Sehen Sie, junger Freund, sagte er, Goethe, der alte Pfiffikus in Weibersachen, hat die beiden Weiberchen genau so geknetet, wie er sie für seine Zwecke brauchte. Die Prinzessin darf Tasso nicht lieben – par amour, wie der Franzose sagt – denn sonst würde die Sache sofort eine andre Wendung nehmen; und da der Tasso zweifellos ein appetitliches Kerlchen ist, dem jedes ordentliche Mädchen gleich um den Hals fallen müßte, darf sie eben kein ordentliches Mädchen sein – verstehen Sie recht! – sondern ein zu ordentliches, vor dem einen ehrlichen Jungen der Himmel in Gnaden bewahren möge: eine, die nur mit dem Kopfe liebt, jedes Jahr ein paar Wochen in ein Stahlbad müßte, faute de mieux den Plato studiert – kurz eine Dame, die nur noch gerade so viel von der Leiblichkeit hat, daß sie blaue Strümpfe tragen kann, in deren Kleidern aber sonst absolut nichts steckt als die schönste prüde Seele. Nun, und für die Interpretantin dieser himmelblauen Abstraktion ist Fräulein von Werin wie geschaffen: mit ihrer überschlanken Gestalt, ihrer beängstigend klaren Stirn und ihren kategorisch imperativen Augen. Du siehst mich lächelnd an, Eleonore! Ja, beim Zeus, ich glaube, das Mädchen kann gar nicht lachen; ich habe es wenigstens noch nicht ein einziges Mal gesehen.

Ich hütete mich selbstverständlich, den grausamen Spötter über diesen zarten Punkt aufzuklären, und er fuhr fort, indem er sich eine frische Zigarre anzündete:

Dagegen die Sanvitale! Nun, da weiß man freilich, wo und wie.
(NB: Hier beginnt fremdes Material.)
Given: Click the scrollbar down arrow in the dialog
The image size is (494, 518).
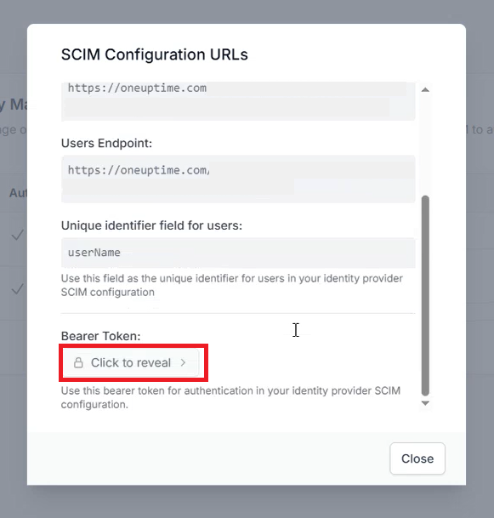Looking at the screenshot, I should click(x=425, y=403).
Ich möchte sie Ihnen nicht zur Frau empfehlen, aber zur Geliebten à la bonne heure! und Sie werden manche gute Stunde mit ihr haben. Nein, die muß Fräulein Ellinor bekommen. Der hat sie Goethe auf den Leib geschrieben, ohne sie zu kennen. Aber freilich, der Glückliche hat mehr als eine Ellinor gekannt!

Mehr als eine Ellinor!

Ich hätte den alten Cyniker morden mögen, wie er da vor mir saß, in den Fauteuil zurückgelehnt, eingehüllt in den violettsamtnen Schlafrock, mit den schwarzen Faunenaugen zwinkernd und den Rauch seiner Zigarre in dünnen grauen Streifen aus den verwelkten Lippen blasend!
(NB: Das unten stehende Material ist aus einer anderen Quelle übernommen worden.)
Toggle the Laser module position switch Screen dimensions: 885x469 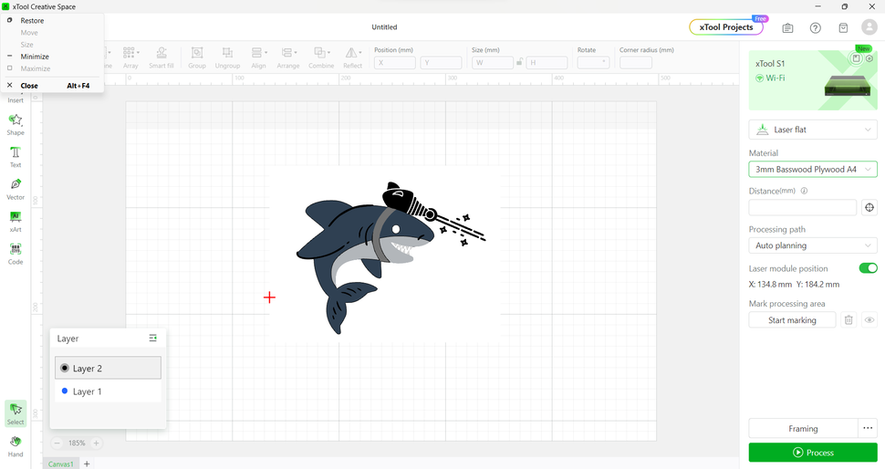coord(868,268)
Aber wo wären dann die köstlichen Leseproben geblieben, in denen ich unter dem holden Mantel der gemeinschaftlichen künstlerischen Aufgabe mich ihr ungestraft nähern, ihr kecklich gegenüber sitzen, meine Seele an ihrem Anblick, an dem Ton ihrer Stimme weiden, meiner hoffnungslosen Liebe unerschöpfliches Glück in vollen Zügen trinken durfte!
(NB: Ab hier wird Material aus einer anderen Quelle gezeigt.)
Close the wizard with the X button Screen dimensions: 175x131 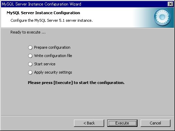pos(170,4)
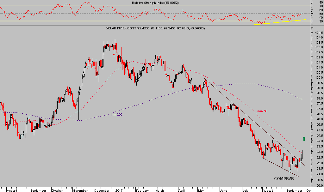Screen dimensions: 324x192
Task: Click the 90.0 price axis label
Action: 319,185
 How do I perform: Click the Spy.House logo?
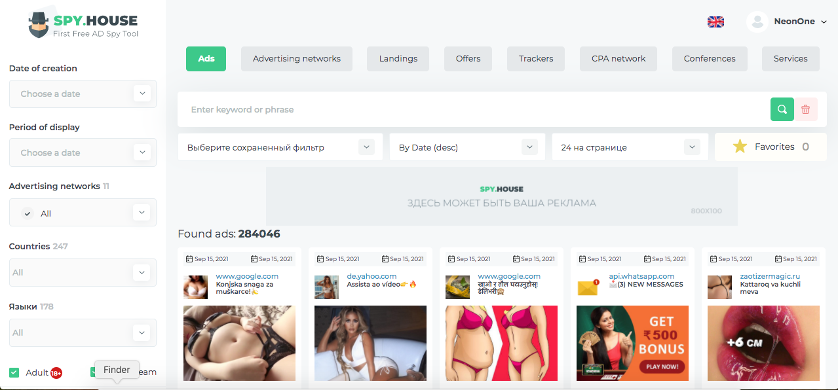pyautogui.click(x=83, y=26)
Und in diesen Proben war der blasphemierende Faun die Dezenz und höfische Artigkeit selbst. Und wie wußte er uns Neulinge so leicht und doch so sicher die verschlungenen Pfade zum Tempel der Kunst zu deuten! Wie klüglich uns anzuleiten vom einfach richtigen zum ausdrucksvollen Lesen, von diesem zum Sprechen, vom Sprechen zur leidenschaftlich bewegten Rede! Wie uns hier die unvergleichliche Schönheit der Verse zu Gemüt zu führen, dort den tiefen psychologischen Gehalt einer dunklen Stelle zu entschleiern! Dann vergab ich dem Manne alle seine Sünden; ja es konnte geschehen, daß ich über dem geistvollen Lehrer die angebetete Schülerin vergaß, nur noch an seinen welken Lippen hing, und mir mehr als die bloße Ahnung aufging von seligen Gefilden, bestrahlt von einer Sonne, vor deren stetigem Glanz das wechselnde Gestirn verbleicht, zu dem sie beten in der Liebe Zaubergärten.